Lola raises her eyebrows and grins. ‘Like an eagle owl maybe?’
A slight waft of fear crosses her mum’s face, but then it vanishes, and she smiles.
‘It was a good omen in the end, wasn’t it?’ Lola reminds her. ‘You were saved by the flight of that bird.’
‘Which you scared away from the window.’
‘I like to think of it that way, yes.
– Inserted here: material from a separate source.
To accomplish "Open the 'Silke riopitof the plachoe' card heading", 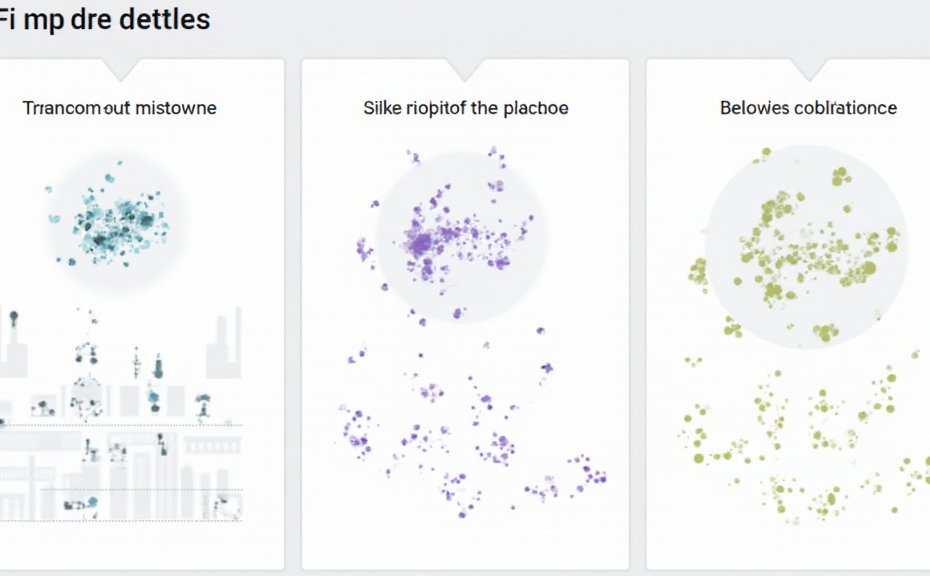I will tap(466, 108).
My guardian owl.’
Frankie
I watch my beautiful daughter stride towards her rig. Shoulders back, eyes watching the windsurfers, picking up any last-minute clues about the wind. This time last year I was scared she might be dead. Today she’s full to the brim with life.
‘She’s fucking awesome, your daughter.’
I laugh. ‘Yeah, she is. I just wish I’d been more present when she was growing up. This is only the fifth birthday I’ve spent with her.’
Jack shrugs, unfazed. ‘We all do things we regret. Me more than most. The only thing that matters is how we remedy them.’
His words make me think of Anna. How I caught a glimpse of her from the taxi window as we left the hotel.
She was barely recognisable – no make-up, hair scraped back, the carefully constructed bravado gone.
The crushing devastation of losing her husband and only child in one night radiating from her like a dark mist. I wonder if she’ll ever be free of her regrets.
I never told the police about the notes.
I convinced myself that it was because there was no point – three generations of Paolis were already dead – but that wasn’t really it.
For all Raphael confessed to, he didn’t mention them.
It could have been Patrick of course, but I’ve never been able to quell the suspicion that Anna slipped them under my door.
She knew what Raphael had done, and how Salvo derailed my thoughts.
So she understood the damage I could cause – to the hotel she’d worked so hard to get back on track and had just inherited a third of – if my memories returned.
I think that was why she offered me a room when I arrived too. Keep your enemies close.
And I figured she had suffered enough.
‘I mean, look at Salvo,’ Jack continues. ‘He had plenty to regret. But now I own a vineyard with Izzy’s mum, Nicole. Salvo wasn’t responsible for either Archie’s or Izzy’s deaths, but Raphael was his flesh and blood.’
‘Family is everything,’ I whisper.
‘He felt responsible. And he did what he could.’
‘You know, I always thought Salvo was my nemesis. And now it turns out he might have been the best of them.’
‘Yeah, well. That’s life, I guess. Never goes quite how you think.’
I watch Lola carry her rig towards the sandbank where the race starts. A bird flies overhead and disappears into the haze of the horizon. And if it wasn’t the brightest, sunniest part of the day, I’d swear that it was an eagle owl.